### Records to use
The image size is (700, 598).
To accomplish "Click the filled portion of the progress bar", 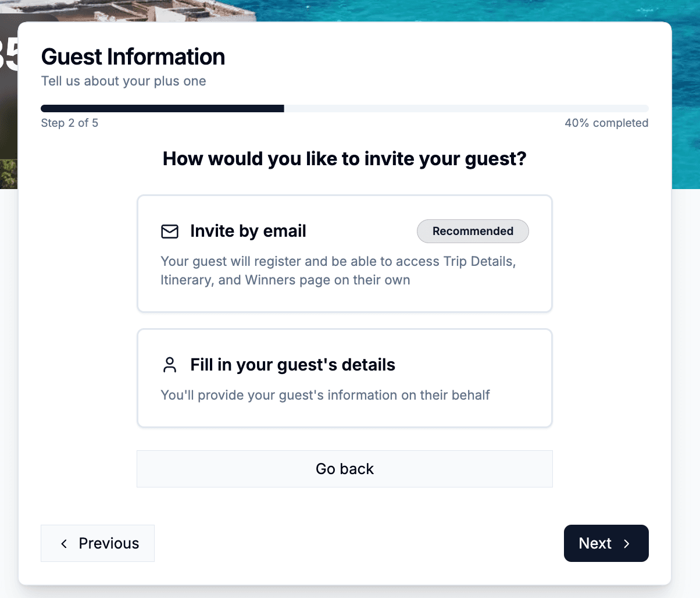I will click(162, 109).
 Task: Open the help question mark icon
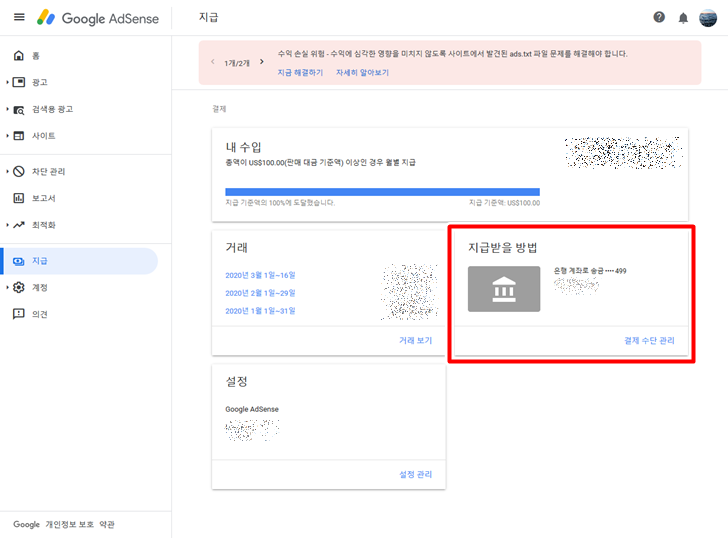coord(659,18)
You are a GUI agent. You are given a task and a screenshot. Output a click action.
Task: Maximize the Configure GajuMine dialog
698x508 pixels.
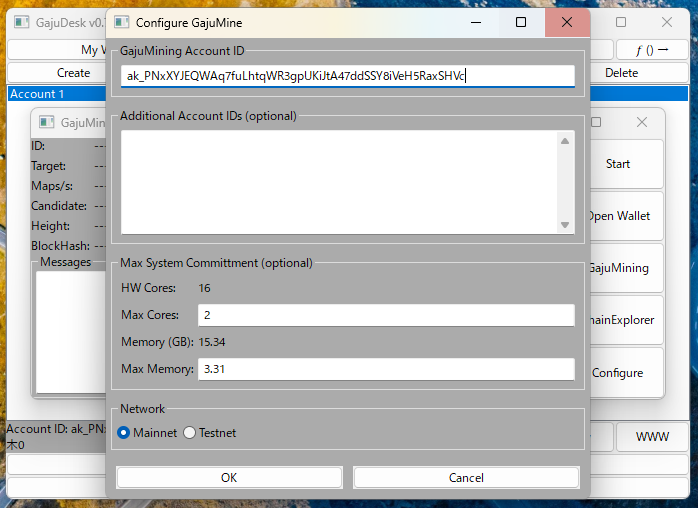(521, 22)
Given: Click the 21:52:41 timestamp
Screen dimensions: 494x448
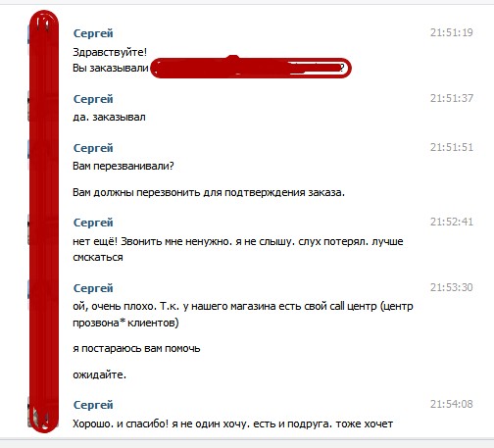Looking at the screenshot, I should click(452, 222).
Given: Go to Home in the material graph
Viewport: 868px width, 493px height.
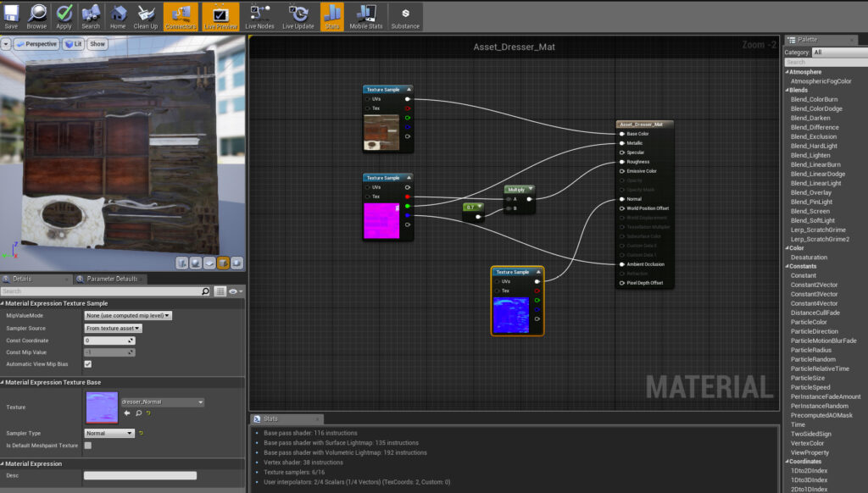Looking at the screenshot, I should click(118, 15).
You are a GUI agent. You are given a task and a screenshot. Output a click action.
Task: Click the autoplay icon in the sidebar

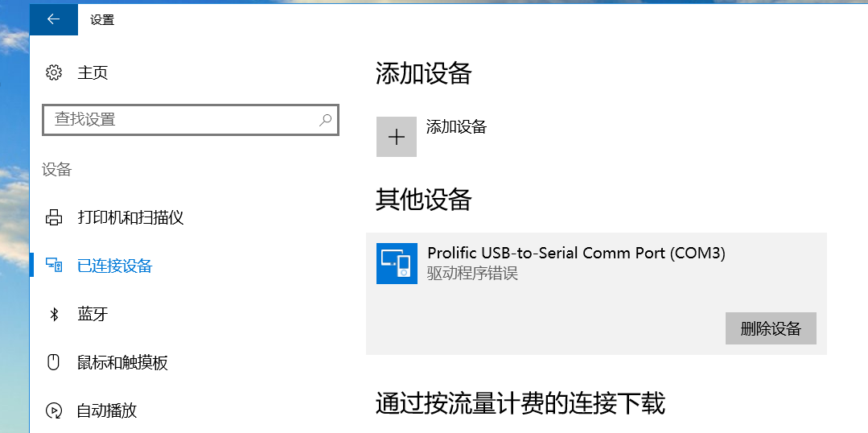(54, 410)
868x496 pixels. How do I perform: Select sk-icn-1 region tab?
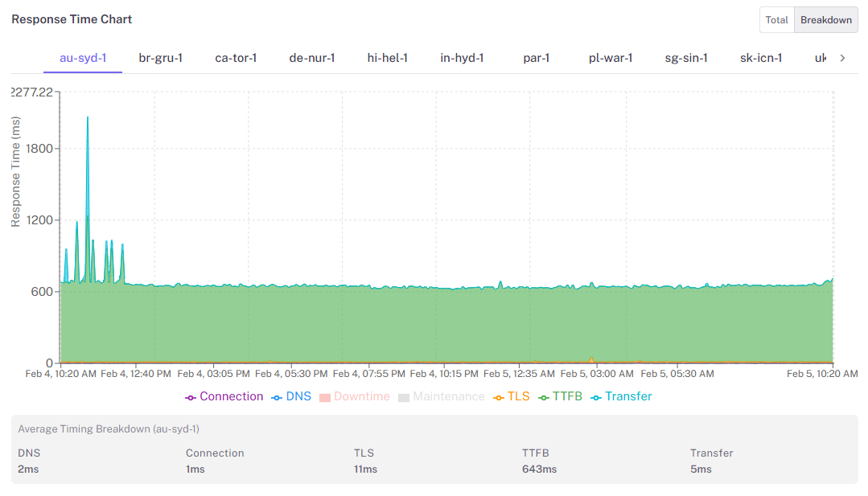point(761,58)
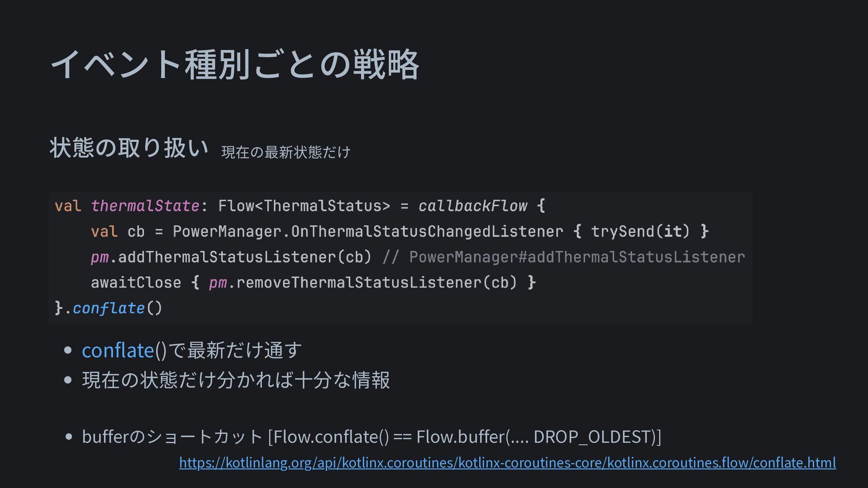Click DROP_OLDEST in the last bullet
This screenshot has width=868, height=488.
tap(591, 437)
######
▶ [Assignment] Once the line containing "Given: Go to Home in the material graph" is found, transcribe it and the rest of the lines to the end of the listing above exactly, omitting all pictures.

▶ [Expected answer]
Given: Go to Home in the material graph
Viewport: 868px width, 493px height.
Looking at the screenshot, I should click(118, 15).
You are a GUI agent. You are given a task and a screenshot. Output a click action.
Task: Click the autoplay icon in the sidebar

(54, 410)
868x496 pixels. How do I perform: Select sk-icn-1 region tab?
point(761,58)
Click DROP_OLDEST in the last bullet
This screenshot has width=868, height=488.
tap(591, 437)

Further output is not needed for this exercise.